Quiescence of SMCs by serum deprivation has previously been shown to drive SMC differentiation with increased expression of SMA, CNN1 and SM-MHC reported [13]. We evaluated the repercussions of serum-deprivation on A10 and A7r5 SMC differentiation by measuring changes in the distribution and expression of SMC differentiation markers (SMA and CNN1) by confocal microscopy. In the case of A7r5 cells, there was a notable redistribution of SMA and CNN1 filaments in cells following serum-deprivation for 72h when compared to serum conditions (Figure 1C).
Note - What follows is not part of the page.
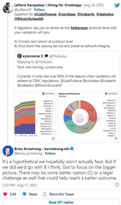This screenshot has height=205, width=121.
Task: Click the share upload arrow icon
Action: pos(45,194)
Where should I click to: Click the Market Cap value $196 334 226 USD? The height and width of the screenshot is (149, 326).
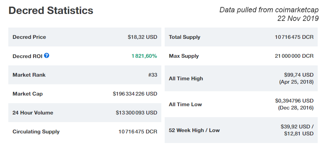point(135,94)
Confocal immunocytofluorescence demonstrated a marked reorganization of actin filaments under serum conditions, compared with serum deprivation, with less filamentous staining and greater intensity at the periphery (Figure 1C). In a similar manner, the distribution and filamentous nature of CNN1 staining was greater in serum-deprived cells when compared to serum conditions [Figure 1C]. In contrast, there was no significant change in SM-MHC distribution (Figure 1C). A similar profile with regard to the reorganization of SMA and CNN1 filaments and their filamentous nature was evident in A10 cells in response to serum deprivation (data not shown).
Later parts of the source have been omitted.